**Directions for this task:** Please print the listing below word for word, leaving out the pictures.
begin Source material
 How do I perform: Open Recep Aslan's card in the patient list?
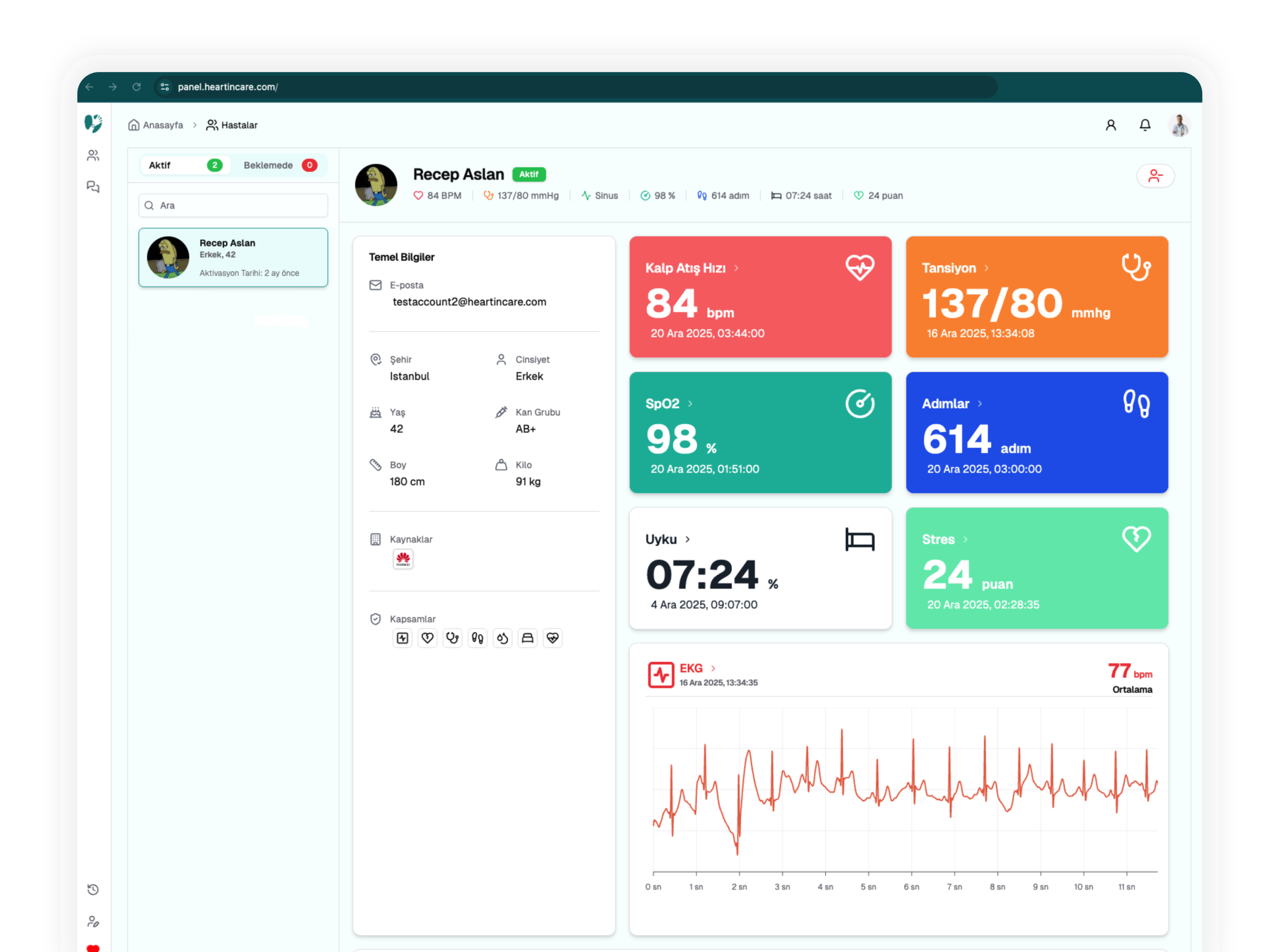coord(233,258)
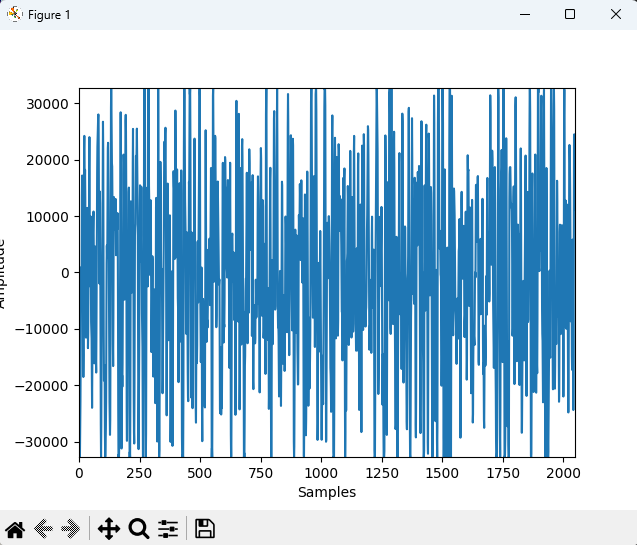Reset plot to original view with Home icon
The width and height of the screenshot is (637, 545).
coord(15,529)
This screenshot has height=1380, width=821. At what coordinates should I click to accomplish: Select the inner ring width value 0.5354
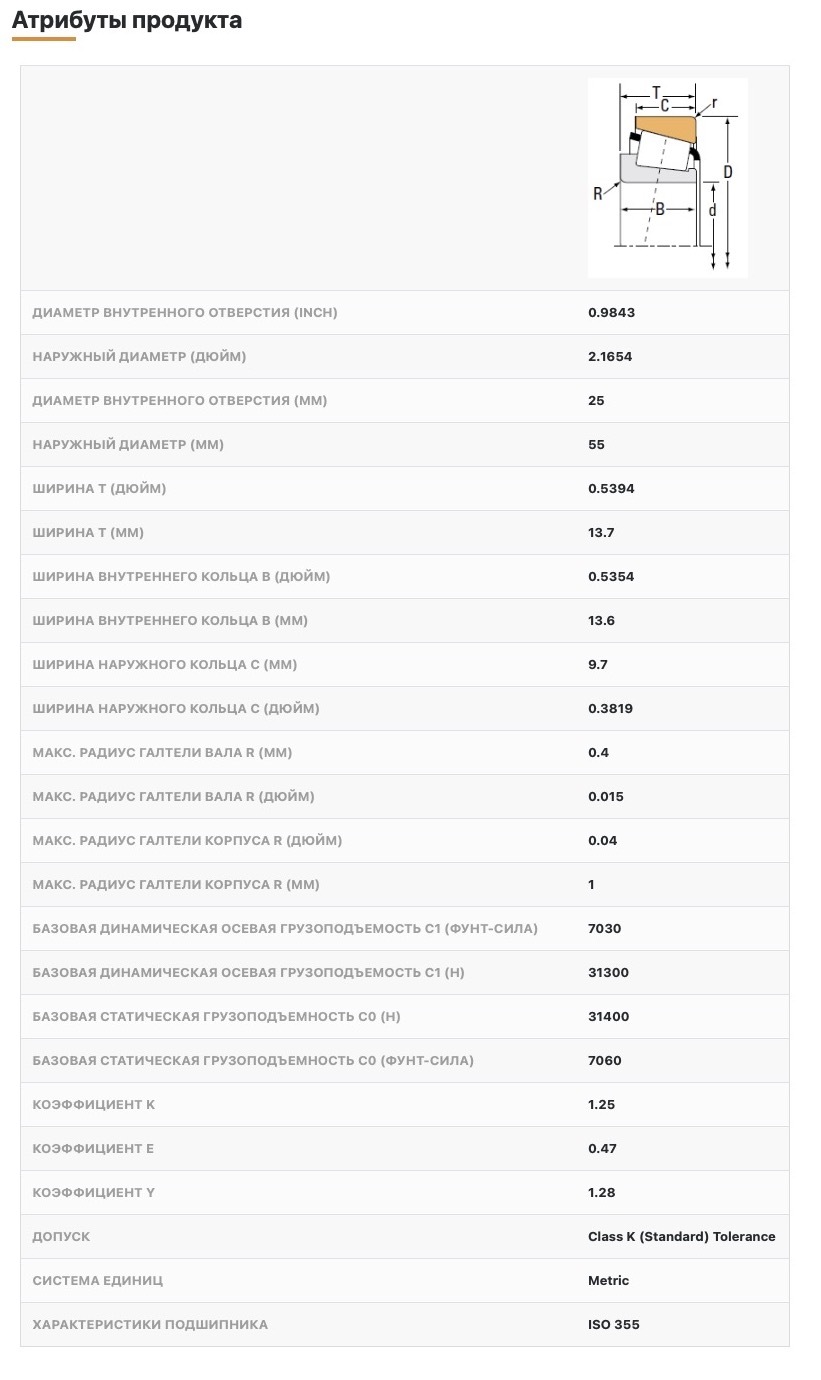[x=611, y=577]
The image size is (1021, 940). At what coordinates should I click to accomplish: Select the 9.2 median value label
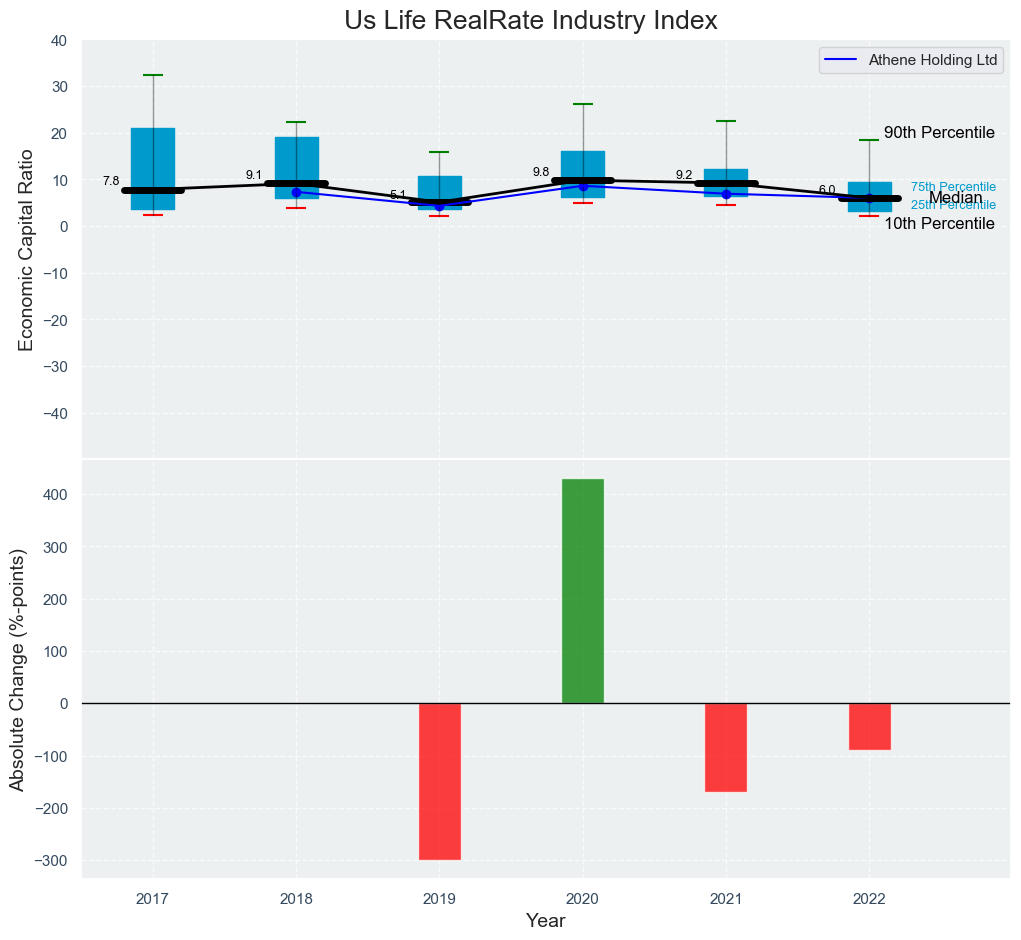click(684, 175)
end Source material
**Exercise solution:**
 How do I perform: Open Recep Aslan's card in the patient list?
coord(233,258)
Reset plot to original view with Home icon
The width and height of the screenshot is (637, 545).
coord(15,529)
This screenshot has height=1380, width=821. At what coordinates should I click to accomplish: Select the inner ring width value 0.5354
[x=611, y=577]
The image size is (1021, 940). At what coordinates should I click to accomplish: Select the 9.2 median value label
click(684, 175)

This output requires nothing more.